- EXERCISE BRIEF: Could you copy exactly the lines below from the one with "[switch] (264, 1352)" to the one with "3rd Annual Shutdowns, Turnarounds", inclusive, leaving out any pictures?

**** DATA FOR THIS TASK ****

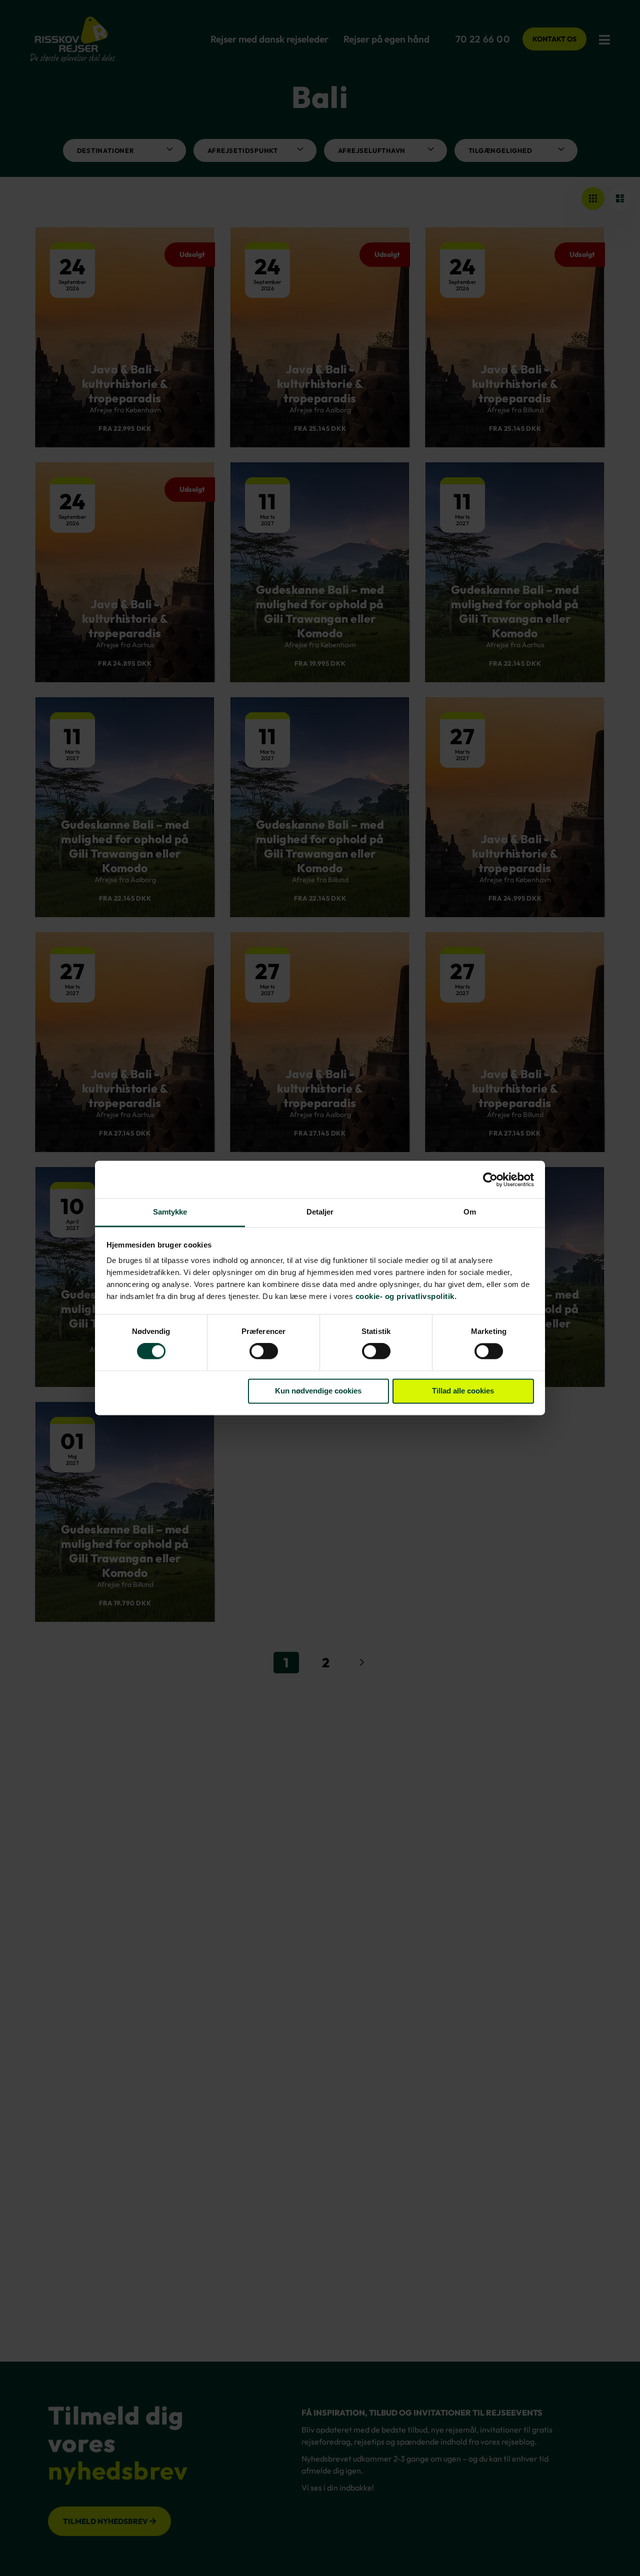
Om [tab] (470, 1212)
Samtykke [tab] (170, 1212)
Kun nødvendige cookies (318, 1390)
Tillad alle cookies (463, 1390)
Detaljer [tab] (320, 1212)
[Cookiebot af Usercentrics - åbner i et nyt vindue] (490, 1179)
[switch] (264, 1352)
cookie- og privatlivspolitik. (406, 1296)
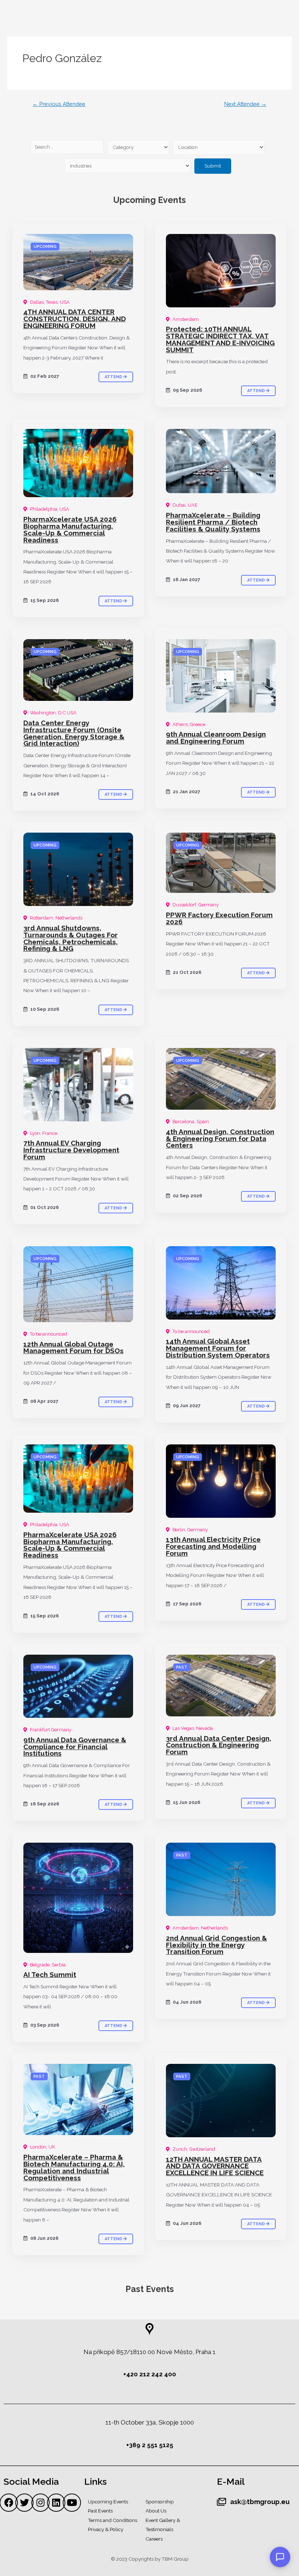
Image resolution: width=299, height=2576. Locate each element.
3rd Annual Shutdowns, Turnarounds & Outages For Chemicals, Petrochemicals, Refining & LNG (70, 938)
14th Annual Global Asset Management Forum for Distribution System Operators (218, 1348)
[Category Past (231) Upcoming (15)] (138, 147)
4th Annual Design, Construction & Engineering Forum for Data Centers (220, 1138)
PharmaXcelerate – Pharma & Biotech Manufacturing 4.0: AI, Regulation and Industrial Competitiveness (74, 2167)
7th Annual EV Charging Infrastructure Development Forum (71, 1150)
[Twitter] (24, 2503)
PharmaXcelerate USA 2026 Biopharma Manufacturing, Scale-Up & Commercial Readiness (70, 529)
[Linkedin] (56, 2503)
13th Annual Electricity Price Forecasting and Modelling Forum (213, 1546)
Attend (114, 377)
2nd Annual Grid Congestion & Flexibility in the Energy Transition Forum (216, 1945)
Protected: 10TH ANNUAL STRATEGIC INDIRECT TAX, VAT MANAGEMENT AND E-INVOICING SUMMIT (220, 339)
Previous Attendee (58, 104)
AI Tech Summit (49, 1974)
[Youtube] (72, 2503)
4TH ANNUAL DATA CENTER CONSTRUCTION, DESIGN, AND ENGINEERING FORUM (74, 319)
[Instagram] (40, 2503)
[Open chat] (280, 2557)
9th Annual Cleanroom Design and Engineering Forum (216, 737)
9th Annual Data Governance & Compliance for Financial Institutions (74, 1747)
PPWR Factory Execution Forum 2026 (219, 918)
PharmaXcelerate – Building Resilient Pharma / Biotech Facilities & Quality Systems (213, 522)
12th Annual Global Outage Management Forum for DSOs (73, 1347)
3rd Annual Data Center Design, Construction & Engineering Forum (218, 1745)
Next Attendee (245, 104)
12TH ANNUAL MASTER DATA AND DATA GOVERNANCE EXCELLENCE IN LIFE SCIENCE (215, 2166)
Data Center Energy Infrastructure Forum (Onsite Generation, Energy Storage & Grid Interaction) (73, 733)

****
**** DATA FOR THIS TASK ****

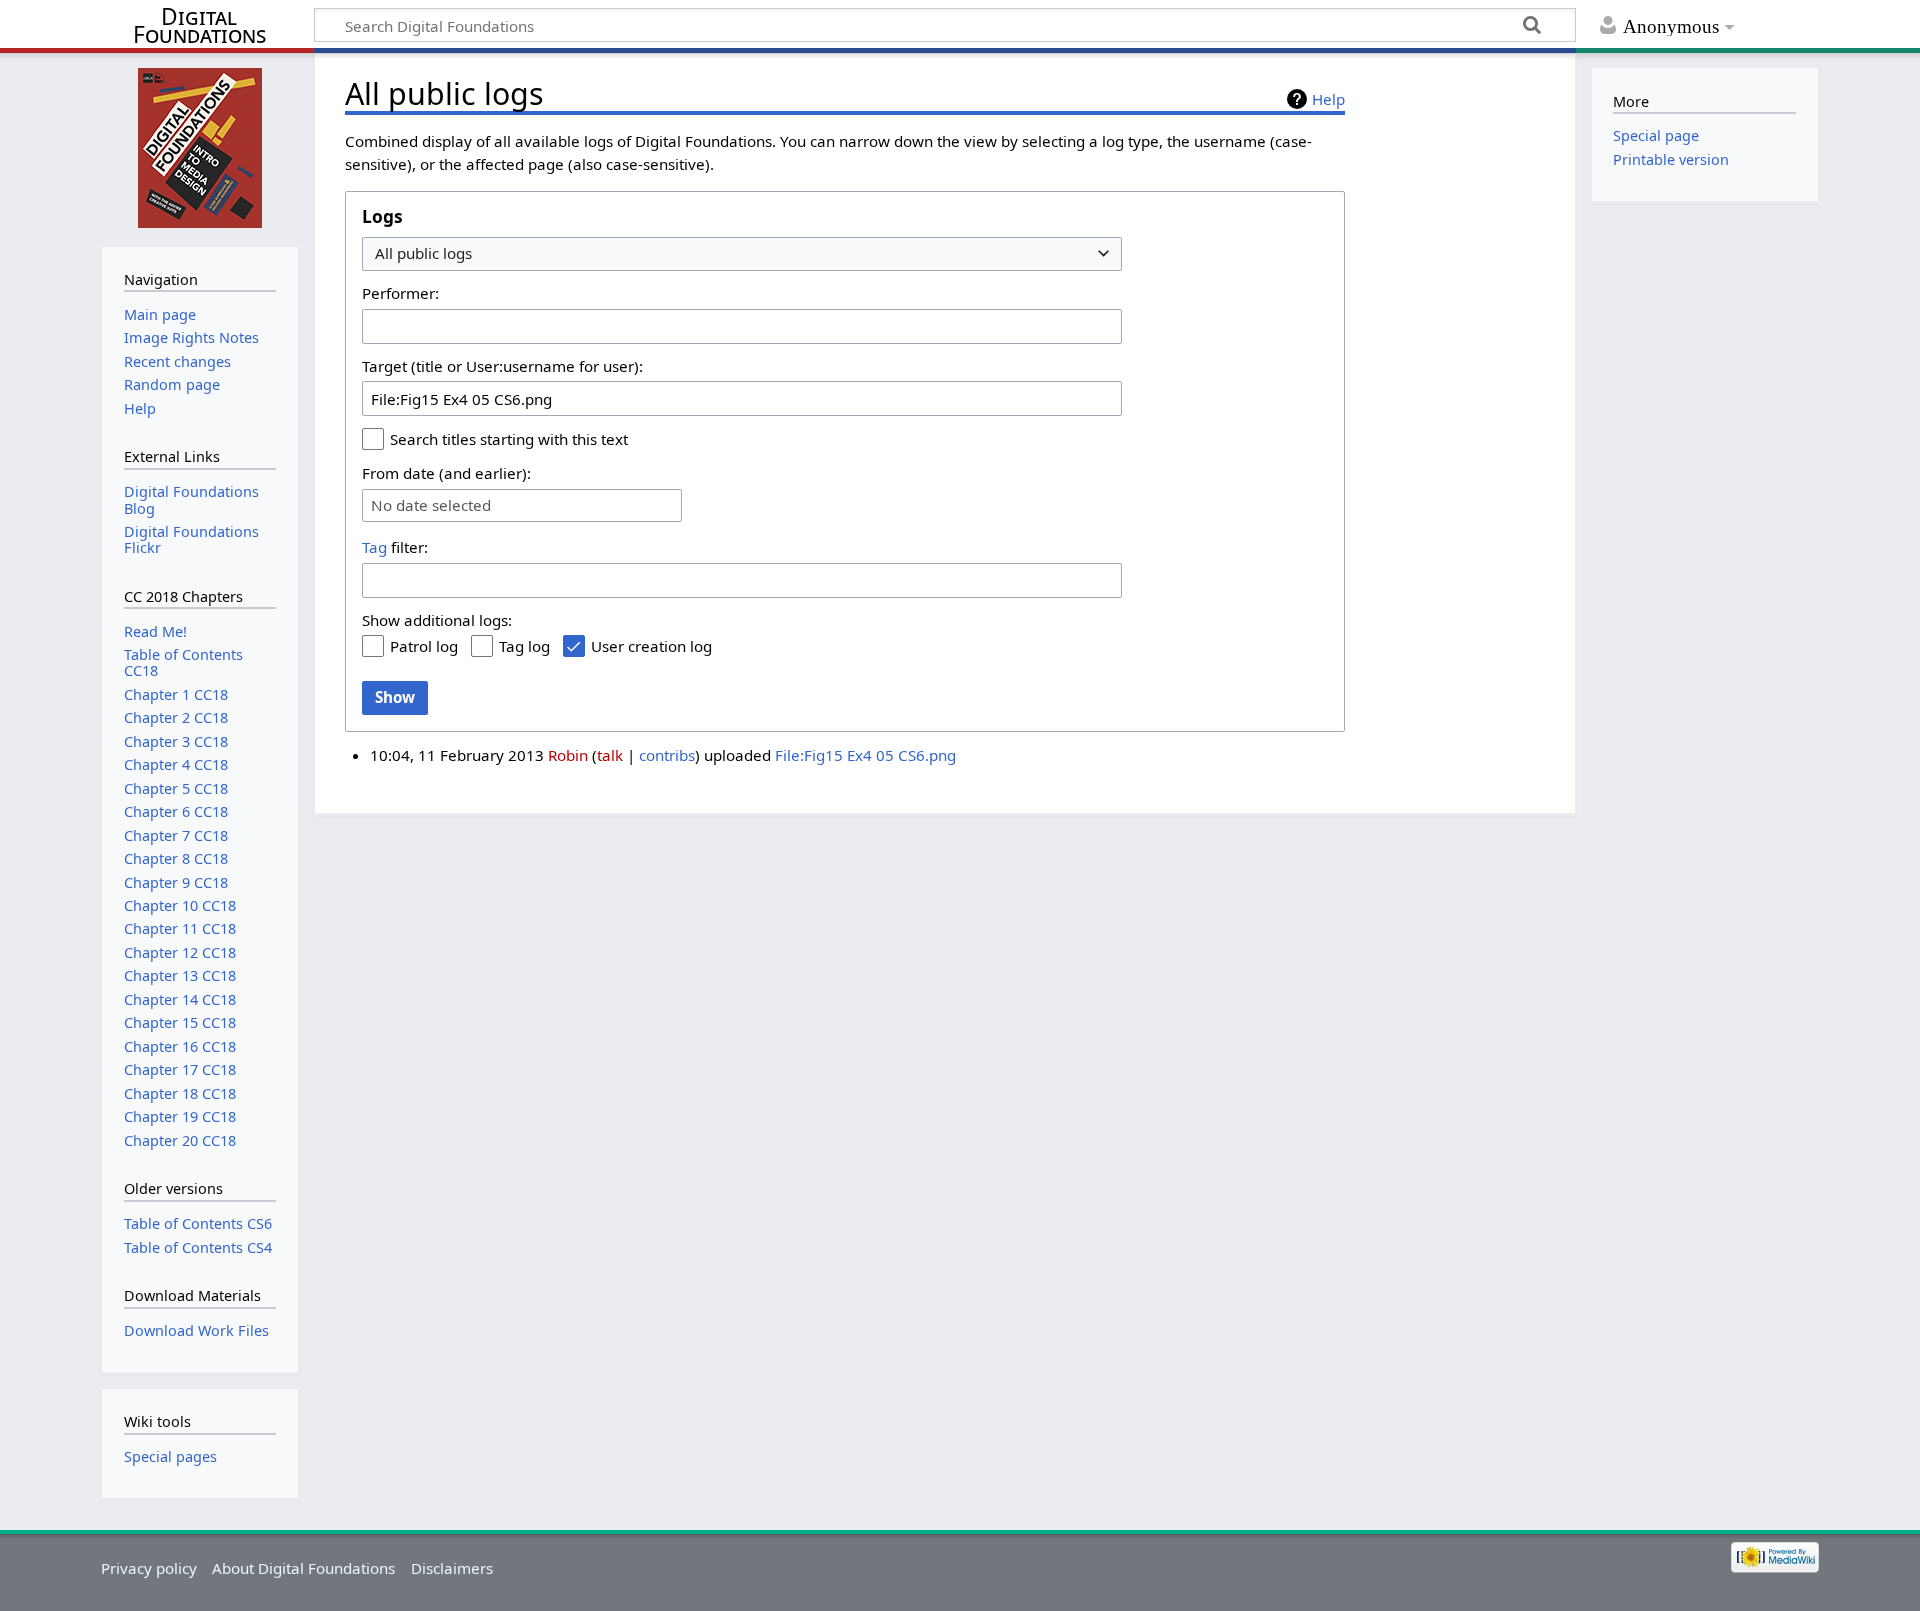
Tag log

****

- RESPONSE:
[switch] (264, 1352)
cookie- og privatlivspolitik. (406, 1296)
Image resolution: width=299, height=2576. Locate each element.
3rd Annual Shutdowns, Turnarounds & Outages For Chemicals, Petrochemicals, Refining & LNG (70, 938)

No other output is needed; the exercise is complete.